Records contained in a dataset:
▼

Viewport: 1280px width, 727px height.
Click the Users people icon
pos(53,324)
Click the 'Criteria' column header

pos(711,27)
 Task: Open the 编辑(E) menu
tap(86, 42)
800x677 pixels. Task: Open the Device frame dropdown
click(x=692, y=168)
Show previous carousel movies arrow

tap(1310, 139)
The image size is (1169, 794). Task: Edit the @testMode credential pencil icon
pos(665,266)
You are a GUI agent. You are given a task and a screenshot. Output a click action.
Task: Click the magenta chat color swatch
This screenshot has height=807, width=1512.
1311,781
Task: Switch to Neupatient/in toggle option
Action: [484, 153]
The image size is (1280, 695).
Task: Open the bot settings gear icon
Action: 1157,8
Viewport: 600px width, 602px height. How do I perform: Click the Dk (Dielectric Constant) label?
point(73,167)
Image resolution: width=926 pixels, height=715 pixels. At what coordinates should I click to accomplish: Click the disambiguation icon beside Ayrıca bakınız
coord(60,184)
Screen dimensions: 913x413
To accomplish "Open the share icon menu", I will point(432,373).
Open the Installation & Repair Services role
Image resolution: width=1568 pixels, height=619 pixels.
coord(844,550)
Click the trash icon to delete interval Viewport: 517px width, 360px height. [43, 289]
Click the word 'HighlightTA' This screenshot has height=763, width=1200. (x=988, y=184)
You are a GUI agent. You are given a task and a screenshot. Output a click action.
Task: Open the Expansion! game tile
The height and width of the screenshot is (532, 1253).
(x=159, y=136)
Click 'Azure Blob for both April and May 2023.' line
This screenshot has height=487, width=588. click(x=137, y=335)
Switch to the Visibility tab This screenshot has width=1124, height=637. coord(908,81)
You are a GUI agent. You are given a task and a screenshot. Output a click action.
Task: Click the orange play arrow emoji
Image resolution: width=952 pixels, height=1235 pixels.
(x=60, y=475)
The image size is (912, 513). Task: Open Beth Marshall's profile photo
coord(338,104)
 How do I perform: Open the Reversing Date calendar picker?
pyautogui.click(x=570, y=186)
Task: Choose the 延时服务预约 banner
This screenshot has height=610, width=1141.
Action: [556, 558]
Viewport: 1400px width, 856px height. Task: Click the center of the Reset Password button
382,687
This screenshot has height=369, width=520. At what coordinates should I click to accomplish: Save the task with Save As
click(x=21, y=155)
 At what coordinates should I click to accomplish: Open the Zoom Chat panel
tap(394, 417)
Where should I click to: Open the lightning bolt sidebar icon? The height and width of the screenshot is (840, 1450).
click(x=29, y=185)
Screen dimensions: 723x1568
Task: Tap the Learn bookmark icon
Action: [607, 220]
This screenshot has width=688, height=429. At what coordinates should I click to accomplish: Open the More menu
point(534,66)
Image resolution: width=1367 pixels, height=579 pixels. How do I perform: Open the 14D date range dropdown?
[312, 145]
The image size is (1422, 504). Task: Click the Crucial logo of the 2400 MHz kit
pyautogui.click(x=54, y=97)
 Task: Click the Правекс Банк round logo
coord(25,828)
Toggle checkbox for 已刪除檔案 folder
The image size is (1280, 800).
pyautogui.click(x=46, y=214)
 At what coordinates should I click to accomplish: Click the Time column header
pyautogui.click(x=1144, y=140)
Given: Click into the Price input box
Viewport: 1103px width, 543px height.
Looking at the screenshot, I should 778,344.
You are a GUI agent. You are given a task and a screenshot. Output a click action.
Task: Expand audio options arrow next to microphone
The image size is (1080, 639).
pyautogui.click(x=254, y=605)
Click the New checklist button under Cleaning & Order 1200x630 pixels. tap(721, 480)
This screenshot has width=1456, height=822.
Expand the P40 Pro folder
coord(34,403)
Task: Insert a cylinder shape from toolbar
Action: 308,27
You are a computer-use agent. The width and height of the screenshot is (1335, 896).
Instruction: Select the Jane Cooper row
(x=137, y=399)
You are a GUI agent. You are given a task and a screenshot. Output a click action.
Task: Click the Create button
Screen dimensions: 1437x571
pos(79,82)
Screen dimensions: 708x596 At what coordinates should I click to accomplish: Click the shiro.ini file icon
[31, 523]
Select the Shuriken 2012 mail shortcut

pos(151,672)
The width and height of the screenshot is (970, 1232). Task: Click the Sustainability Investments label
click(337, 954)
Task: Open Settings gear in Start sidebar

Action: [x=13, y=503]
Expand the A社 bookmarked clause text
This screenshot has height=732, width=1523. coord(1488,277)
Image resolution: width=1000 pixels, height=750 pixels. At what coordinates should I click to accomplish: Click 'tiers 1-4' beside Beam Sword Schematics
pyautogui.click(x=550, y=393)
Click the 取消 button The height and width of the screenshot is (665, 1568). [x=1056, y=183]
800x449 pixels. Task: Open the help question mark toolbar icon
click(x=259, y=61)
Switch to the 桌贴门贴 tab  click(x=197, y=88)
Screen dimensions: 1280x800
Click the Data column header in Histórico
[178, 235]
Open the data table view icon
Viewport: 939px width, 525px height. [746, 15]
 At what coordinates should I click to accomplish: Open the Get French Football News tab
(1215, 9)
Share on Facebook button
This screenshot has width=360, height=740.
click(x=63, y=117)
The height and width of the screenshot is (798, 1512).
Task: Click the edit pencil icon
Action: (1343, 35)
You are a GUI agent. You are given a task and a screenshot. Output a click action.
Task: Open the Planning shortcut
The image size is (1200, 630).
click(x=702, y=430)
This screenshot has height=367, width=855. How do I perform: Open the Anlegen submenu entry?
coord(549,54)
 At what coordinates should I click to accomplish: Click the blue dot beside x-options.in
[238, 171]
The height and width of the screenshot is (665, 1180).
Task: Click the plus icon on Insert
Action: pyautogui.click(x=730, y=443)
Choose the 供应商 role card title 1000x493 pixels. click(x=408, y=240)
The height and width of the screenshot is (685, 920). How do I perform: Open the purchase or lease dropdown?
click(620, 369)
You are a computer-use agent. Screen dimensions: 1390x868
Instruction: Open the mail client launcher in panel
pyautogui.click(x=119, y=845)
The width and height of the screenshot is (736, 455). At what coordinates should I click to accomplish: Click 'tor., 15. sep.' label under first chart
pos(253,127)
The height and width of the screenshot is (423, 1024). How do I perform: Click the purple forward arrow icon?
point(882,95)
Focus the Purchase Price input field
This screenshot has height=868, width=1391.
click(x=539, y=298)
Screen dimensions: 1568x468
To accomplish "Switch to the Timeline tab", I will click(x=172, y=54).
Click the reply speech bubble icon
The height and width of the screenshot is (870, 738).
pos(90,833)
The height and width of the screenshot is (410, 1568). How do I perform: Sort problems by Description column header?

▲

* WORK TASK *
Among the lines above, please find those with "Choose" and copy them.

* SOLUTION TO THIS TASK *
Task: Choose the 延时服务预约 banner
Choose the 供应商 role card title 1000x493 pixels. click(x=408, y=240)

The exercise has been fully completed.